**Source extract:**
------------------------
Housing credit increased by 0.5 per cent over September (see the RBA Release for details), but this involved a further deceleration of mortgage debt as Figure 1 shows.

Figure 1: Change and Acceleration of Mortgage Debt in Australia


As I explained in “A Much More Nebulous Conception“, there is a complex causal link between the acceleration of mortgage debt, and the change in house prices. In a nutshell, the two sources of monetary demand are income and the change in debt; these then finance the purchases of both newly produced goods and services, and the turnover of existing assets. There is thus a causal link flowing from change in debt to the level of asset prices, and consequently a link between the acceleration of debt and the change in asset prices.

That relationship is evident in the pattern of change in Australian house prices over the last two decades. the most recent figures—that prices fell 1.2% over the June to September 2011 quarter, and 2.2% from September 2010 to September 2011 (see the ABS Release for details)—confirm that mortgage debt acceleration, and not “population pressure” etc., is the key determinant of house prices.

Figure 2: The Mortgage Acceleration and House Prices Change Relationship (R^2 = 0.54)
------------------------
**Given information:**

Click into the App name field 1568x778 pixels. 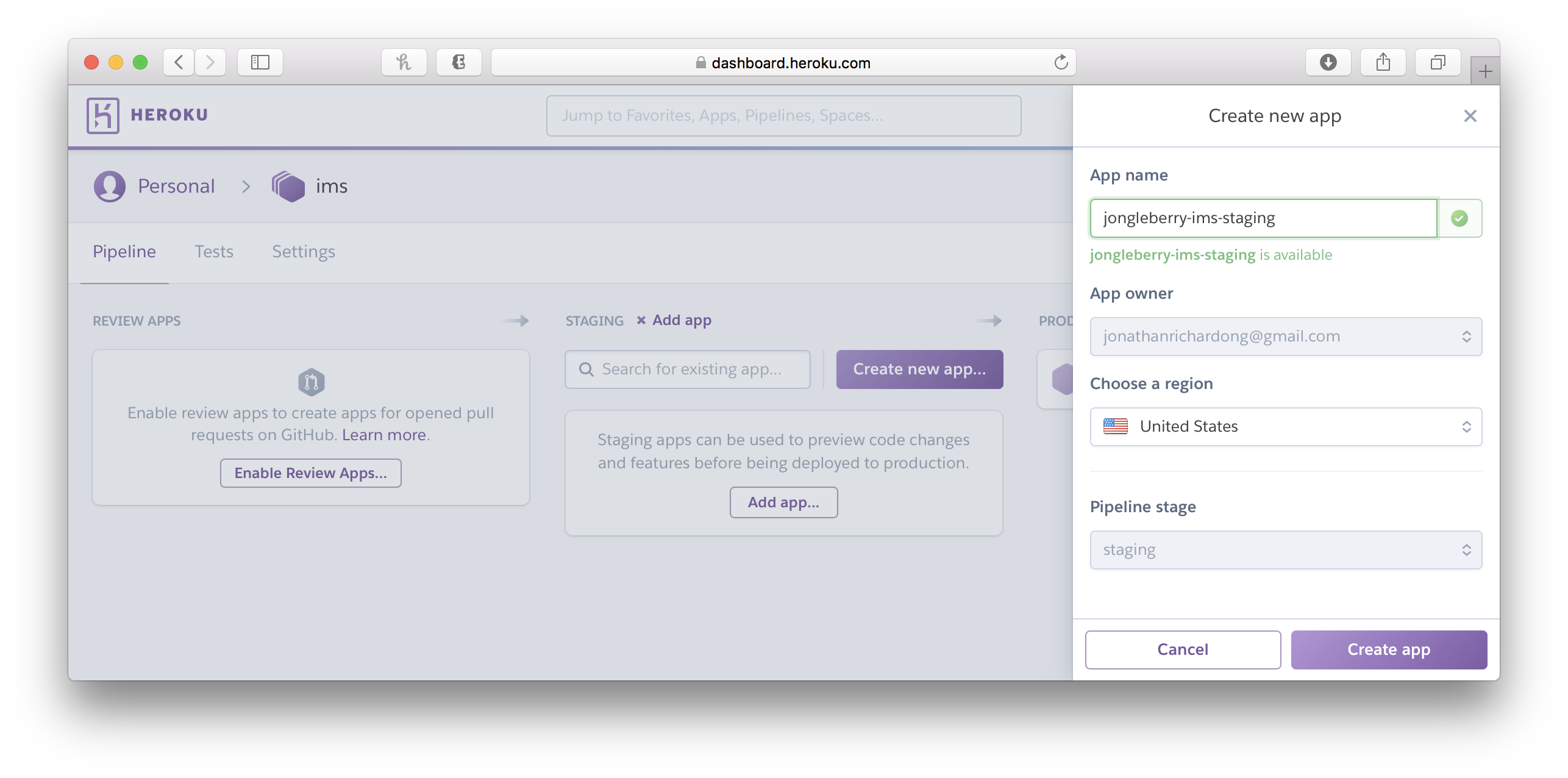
------------------------
**The request:** According to the passage on Australian mortgage debt and house prices above, by how much did house prices fall from September 2010 to September 2011?

**Answer to the problem:** 2.2%